Records to process.
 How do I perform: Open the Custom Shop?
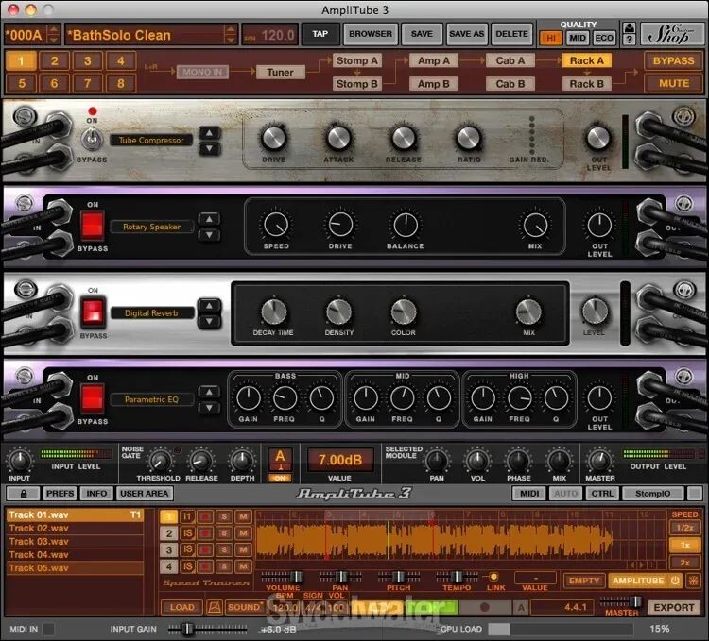[675, 34]
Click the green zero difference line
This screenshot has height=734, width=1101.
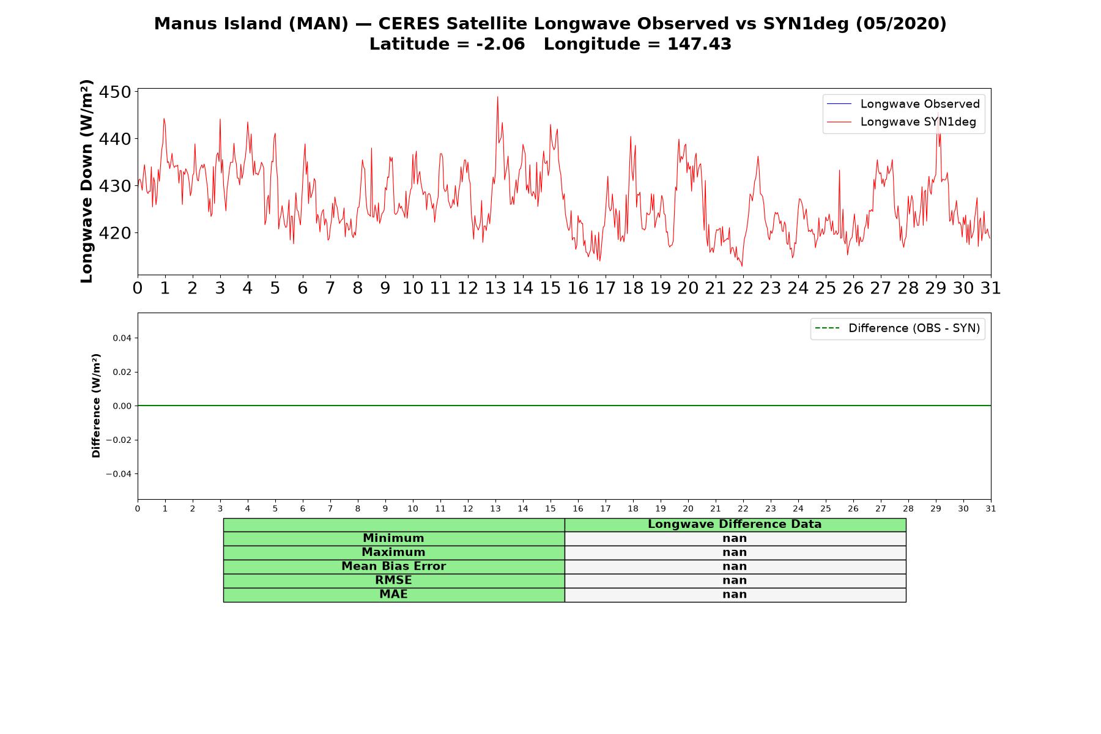564,406
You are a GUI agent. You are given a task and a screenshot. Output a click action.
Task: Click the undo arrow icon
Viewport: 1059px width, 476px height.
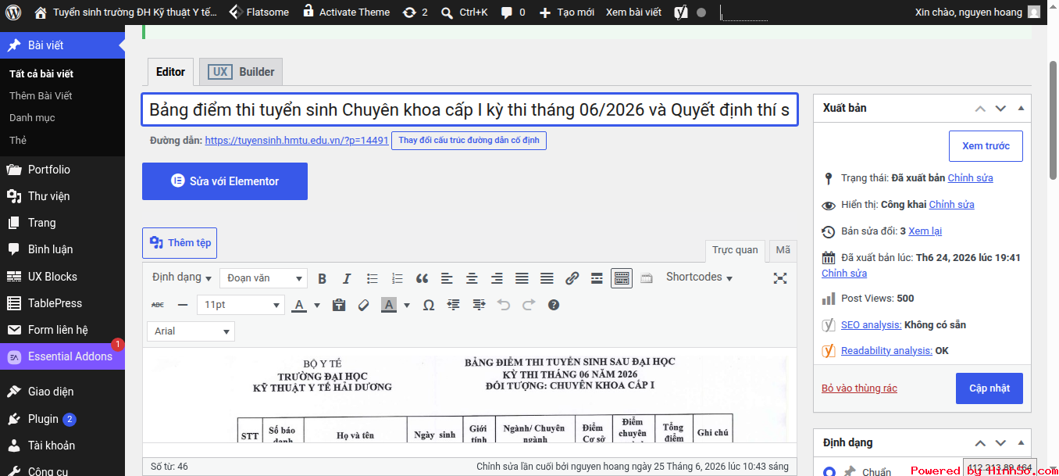click(x=504, y=305)
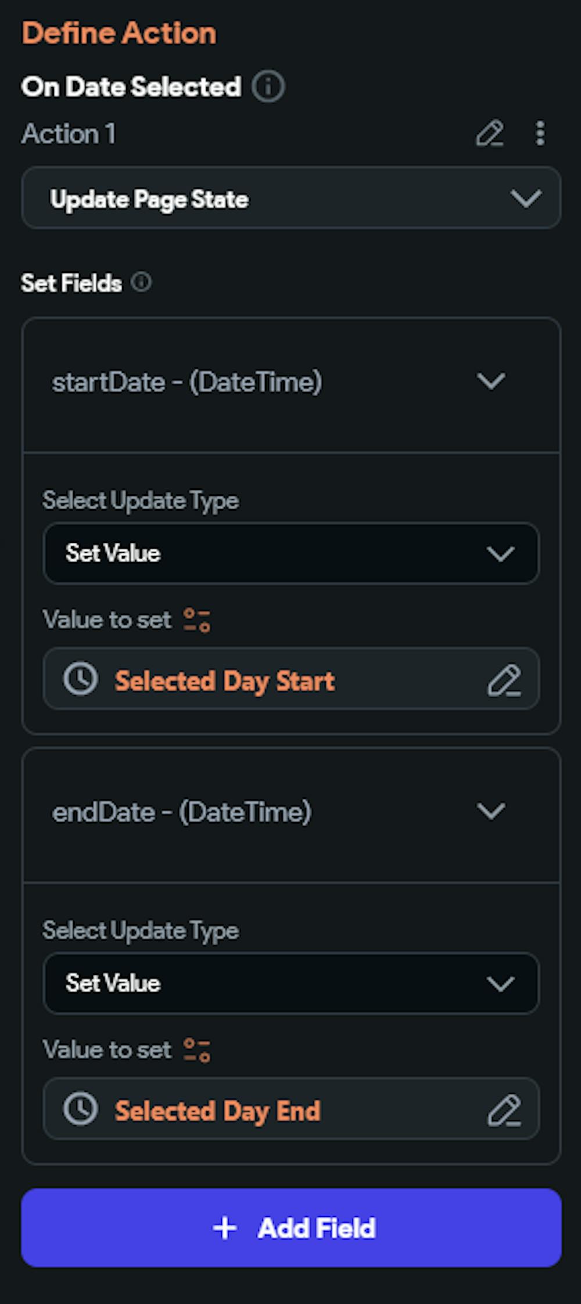
Task: Click the info icon next to Set Fields
Action: point(141,283)
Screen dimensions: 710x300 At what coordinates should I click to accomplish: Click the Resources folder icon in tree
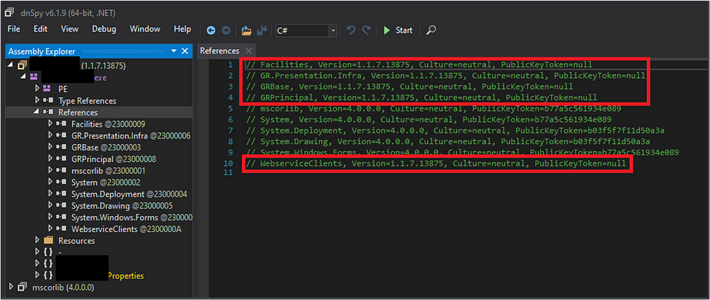(x=47, y=240)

Task brief. An exact, image-free transcription of all the records above is needed.

Answer.
 How do I perform: Open the Custom Shop?
[675, 34]
Click the green zero difference line
This screenshot has height=734, width=1101.
564,406
You are a GUI agent. You are given a task and a screenshot. Output a click action.
Task: Click the undo arrow icon
Viewport: 1059px width, 476px height.
click(x=504, y=305)
Task: Click the info icon next to Set Fields
Action: point(141,283)
Screen dimensions: 710x300 At what coordinates should I click to accomplish: Click the Resources folder icon in tree
(x=47, y=240)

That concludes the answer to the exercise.